**Task directions:**
Begin at the line that contains "You are a GUI" and reproduce it along with every line after it to the end of the listing; skip any pictures.

**Exercise data:**
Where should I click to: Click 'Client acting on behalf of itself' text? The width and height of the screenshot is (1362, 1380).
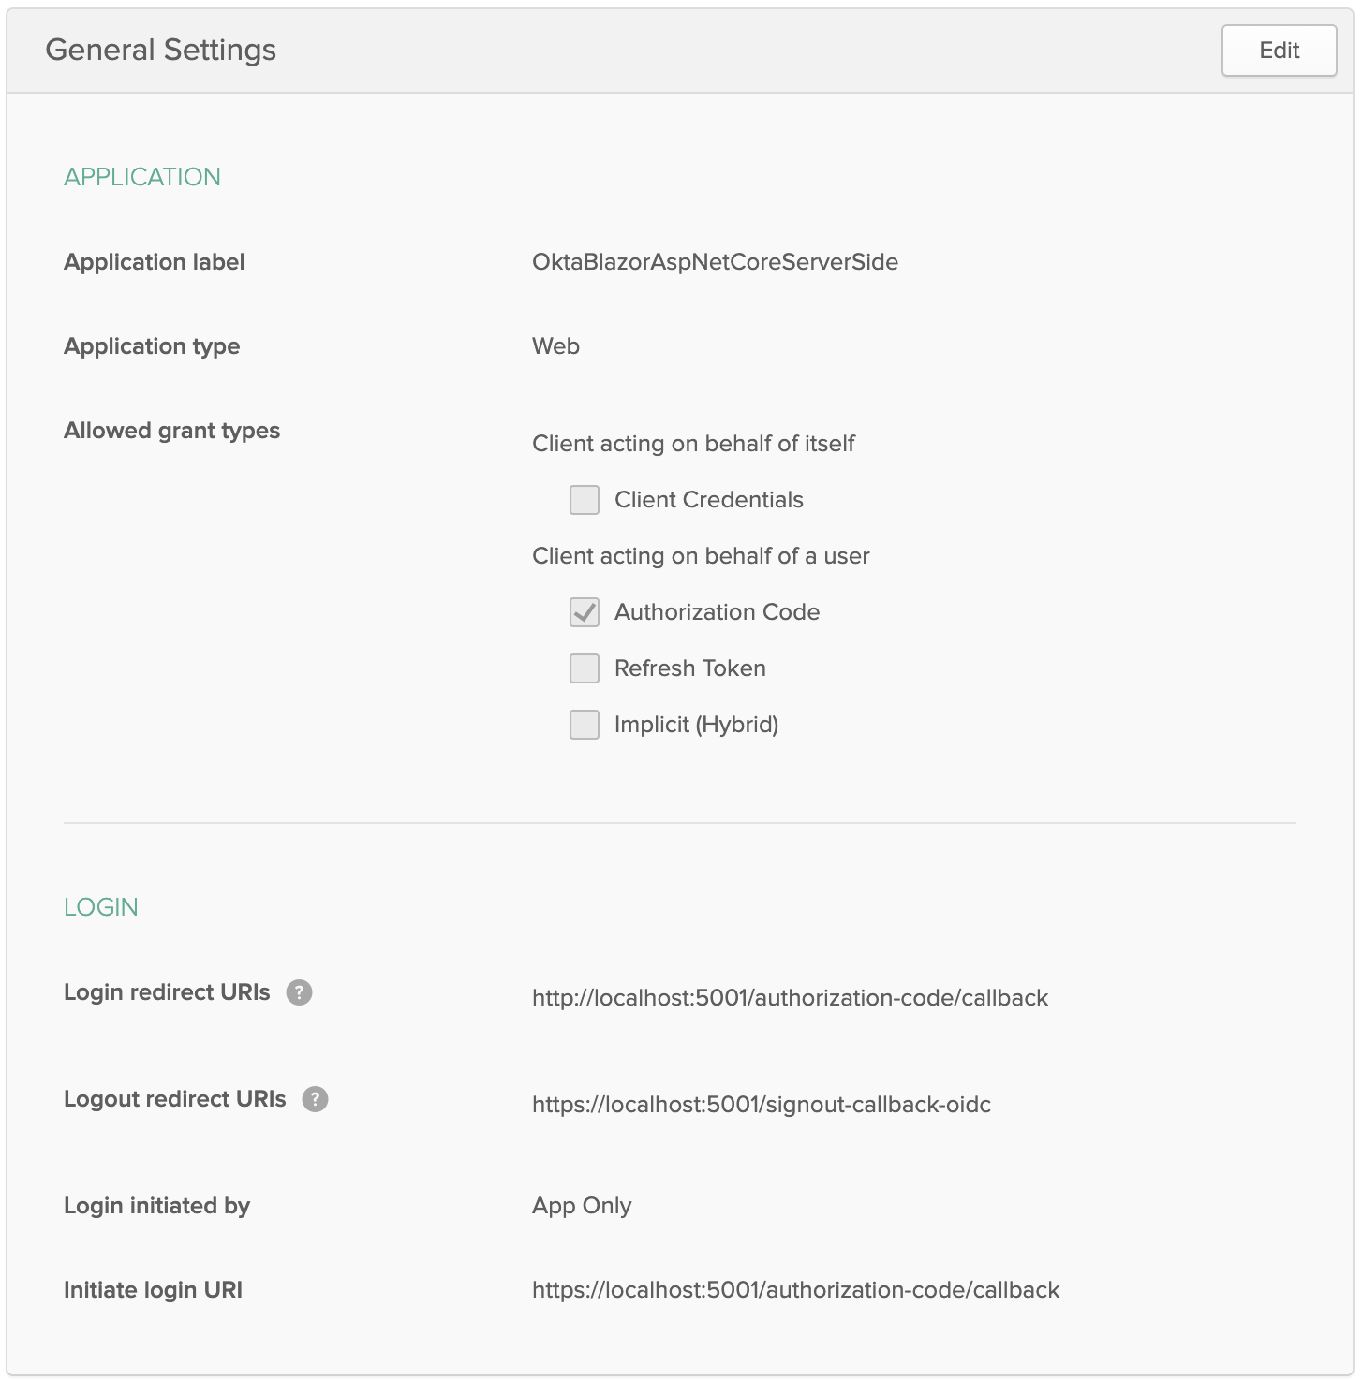tap(693, 444)
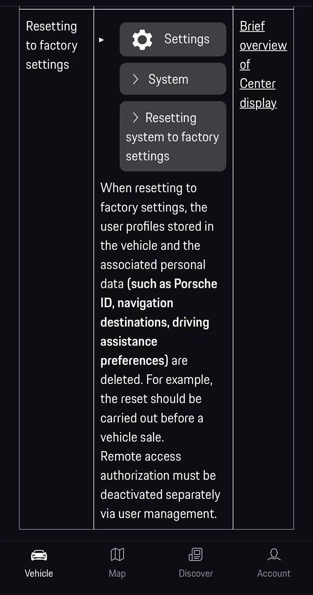Switch to the Map tab label
This screenshot has width=313, height=595.
tap(117, 573)
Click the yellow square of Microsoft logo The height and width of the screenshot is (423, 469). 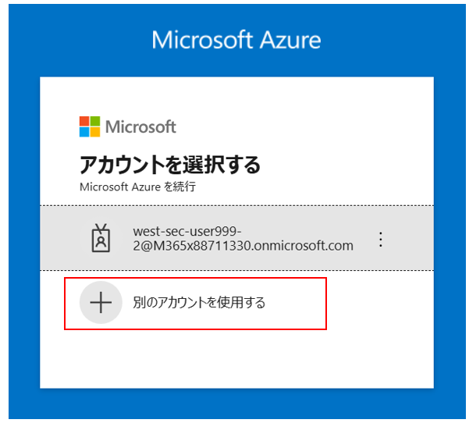pos(95,132)
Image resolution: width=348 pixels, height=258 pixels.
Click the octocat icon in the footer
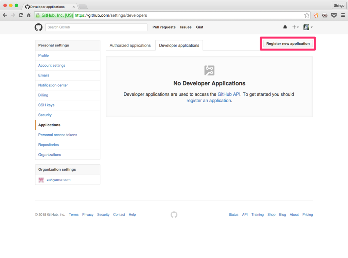coord(174,214)
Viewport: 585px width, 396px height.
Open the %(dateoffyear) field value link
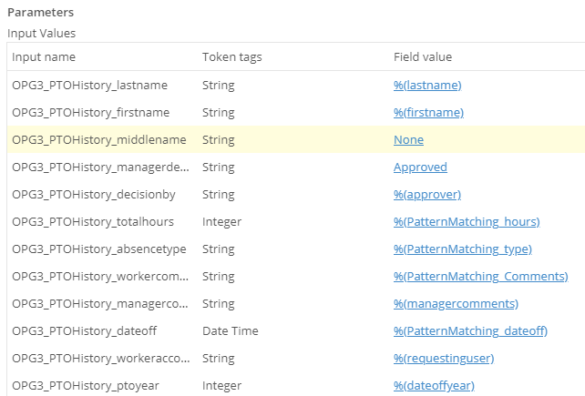tap(434, 386)
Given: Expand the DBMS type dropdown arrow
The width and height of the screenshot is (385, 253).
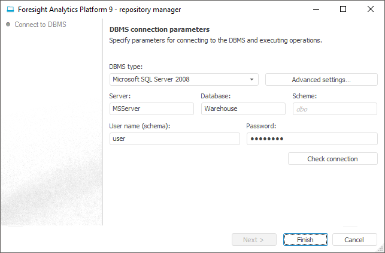Looking at the screenshot, I should [x=252, y=79].
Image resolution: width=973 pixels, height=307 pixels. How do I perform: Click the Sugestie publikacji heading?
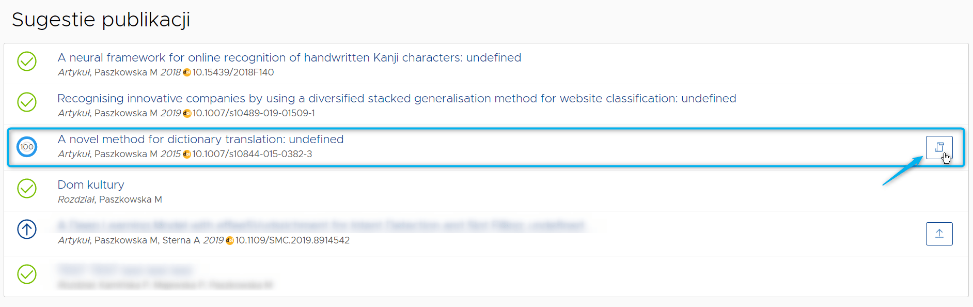click(101, 20)
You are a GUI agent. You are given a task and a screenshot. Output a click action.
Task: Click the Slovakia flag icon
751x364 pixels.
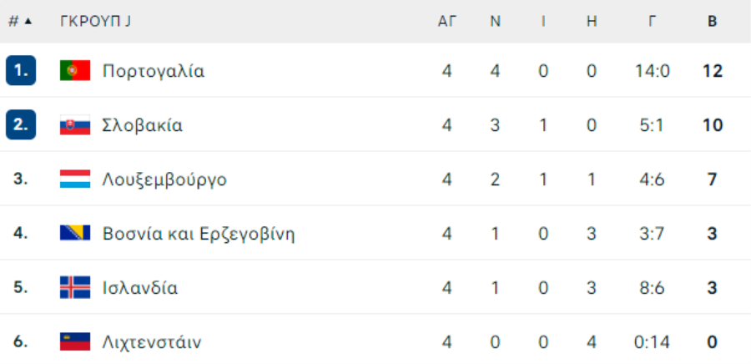point(75,125)
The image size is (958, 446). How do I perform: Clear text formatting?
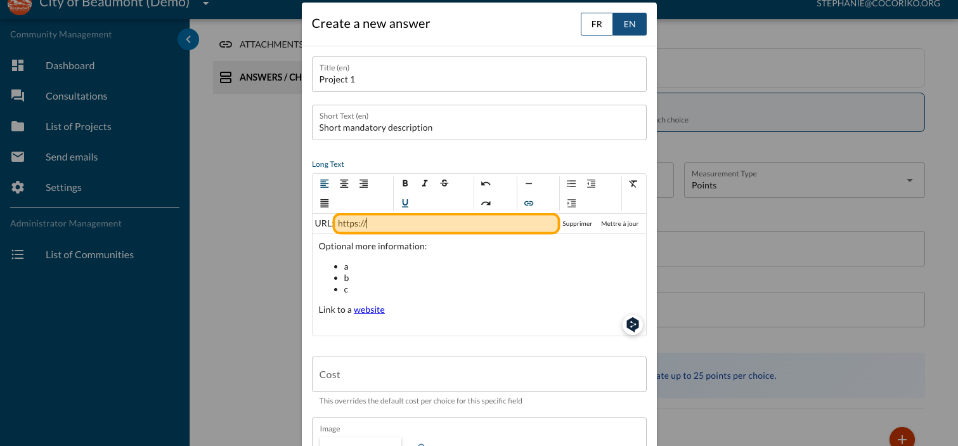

**Your response:**
You are a GUI agent. You are given a task and a screenshot. Output a click action.
Task: Click the Slovakia flag icon
751x364 pixels.
point(75,125)
The image size is (958, 446). How do I perform: Clear text formatting?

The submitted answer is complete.